Political pressure will only provoke the ECB to fiercely defend its independence, writes Katinka Barysch with the Centre for European Reform. In her analysis, based on informal discussions with government officials in Berlin, she writes that, although the Germans believe ECB's intervention is wrong and even illegal, it is inevitable. What politicians need to do is leave the ECB to do its job quietly, because “the more political calls there are for ECB intervention, the harder it gets for them to do what needs to be done.”
Against the backdrop of betting whether the euro will survive until the New Year, the issue of bank recapitalisation remained overshadowed. Despite calls the EU to come up with a pan-European measures, at their meeting on November 30 the finance ministers confirmed that the recapitalisation would be done through national schemes. They must meet the European Commission's requirements for the state aid, which were announced on 1 December and will be mandatory from 1 January next year, as Polish Finance Minister Jacek Rostowski explained.
"The failure of the Ecofin to agree to a credible mechanism to support weak banks in troubled economies is a very serious oversight," Sony Kapoor noted. "How useful would bank guarantees from member states be if these member states are themselves shut out of financial markets", the analyst, who is one of 30 members of the European Banking Authority's banking stakeholders group, asked rhetorically.
In recent days six central banks - the US Federal Reserve, the ECB and the central banks of the UK, Switzerland, Canada and Japan launched massive joint actions to ensure sufficient quantity of dollars available to banks at a lower price. "The purpose of these actions is to ease strains in financial markets and thereby mitigate the effects of such strains on the supply of credit to households and businesses and so help foster economic activity," a statement by these banks says.
The New York Times comments that regulators are increasingly concerned about the difficulties companies have to ensure funding through the normal channels because of the debt crisis. Meanwhile, international media reported that major companies were in panic, developing action plans in the event of a euro area break up. Bulgaria also needs to develop alternative scenarios, Ivaylo Kalfin, MEP (Socialist & Democrats), said at the round table on EU's economic governance, organised by euinside.

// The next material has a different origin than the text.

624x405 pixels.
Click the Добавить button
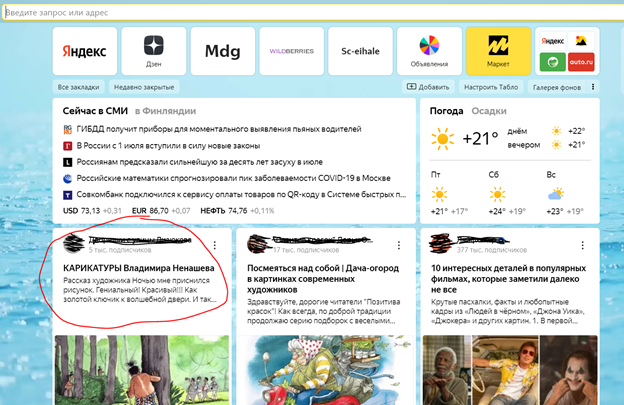tap(428, 87)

Against this background, a final countdown goes till the European Council on 8 and 9 December. Until then we will know how France and Germany see the future of the Commission as a whole and the euro area in particular, what changes in the European treaties are envisaged and how the European institutions and countries outside the euro area will react. The final vision of the new architecture of the euro is unlikely to be ready before June next year. Until then there is a lot of time, which obviously somebody has to buy for politicians. It is increasingly clear that the European Central Bank is on the move.